Delayed Onset Muscle Soreness – The Price of Fitness

Delayed Onset Muscle Soreness - The Price of FitnessEvery guy experiences muscle pain the day after a really good workout, no matter how fit he is. Workout soreness can last several days, and can make you wish you never had to climb stairs, stand up, or bring your fork up to your face. But sometimes a slight twinge, a sharp pain, or a dull ache pops up somewhere or other after a workout, and you wonder—is it just muscle pain? Should you continue on? Or do you risk sustaining an injury that could keep you from reaching your fitness goals? The dull ache you feel in your muscles the day after has an actual scientific-y name. It’s called Delayed Onset Muscle Soreness, or DOMS. It’s believed that DOMS is caused by microscopic tears in your muscle fibers that occur when the muscles are taxed. This is not a bad thing; as the tears are repaired, muscle mass increases and the muscles themselves strengthen. The more often you do a specific workout, the more accustomed to it your muscles will become, and the less you will experience DOMS. There’s no proven remedy for DOMS; the best strategies to combat it are the classic ones, such as icing your muscles, taking a warm bath, and using over-the-counter pain medications like Tylenol or Excedrin. Stretching before or after a workout hasn’t been proven to prevent DOMS, although gentle stretching can ease DOMS pain.

So should you work out when you feel the pain? Exercising through DOMS isn’t necessarily harmful. If you don’t relish the idea, you can let your muscles rest for a day or two and take a light jog or a brisk walk if you feel especially energized.

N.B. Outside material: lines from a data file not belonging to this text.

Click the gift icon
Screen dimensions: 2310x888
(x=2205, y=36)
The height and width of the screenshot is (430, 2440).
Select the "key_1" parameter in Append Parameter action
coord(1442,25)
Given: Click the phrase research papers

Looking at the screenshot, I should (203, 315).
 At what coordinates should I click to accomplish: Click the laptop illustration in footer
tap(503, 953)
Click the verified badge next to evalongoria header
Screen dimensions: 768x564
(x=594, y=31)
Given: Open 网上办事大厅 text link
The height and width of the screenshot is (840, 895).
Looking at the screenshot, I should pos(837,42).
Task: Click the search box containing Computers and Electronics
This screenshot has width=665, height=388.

What if you’re in serious pain, or your pain lasts longer than a few days? As long as the pain is muscular and an all-over sort of pain, it’s still probably DOMS, and will likely subside eventually. More intense pain can occur if you’re new to a particular workout, or if your workout was more grueling than usual.

However... If you experience excess pain in one specific area, you may have strained or pulled a muscle, a ligament or a joint. Though you can work out other muscles, let that area rest until the pain is gone. The next time you do work out that area, check your form to make sure it’s correct, and make sure you aren’t using more weight or resistance than you can handle.

If you experience swelling, bruising or warmth, if you feel pain in your joints rather than your muscles, if you can’t put pressure on one of your extremities without significant pain, or if you lose full range of motion in one of your extremities, do not continue to work out, as you could cause an injury or make a minor injury worse. If rest, icing affected areas, and OTC analgesics don’t work, if an injury worsens, or if, after you have recovered you incur the same pain the next time you work out (in spite of taking it easier), consult your physician. You may have sustained a serious injury, you may have underlying joint issues, or you might be working out beyond your capacity When it comes to your health, it’s always better to be safe than sorry.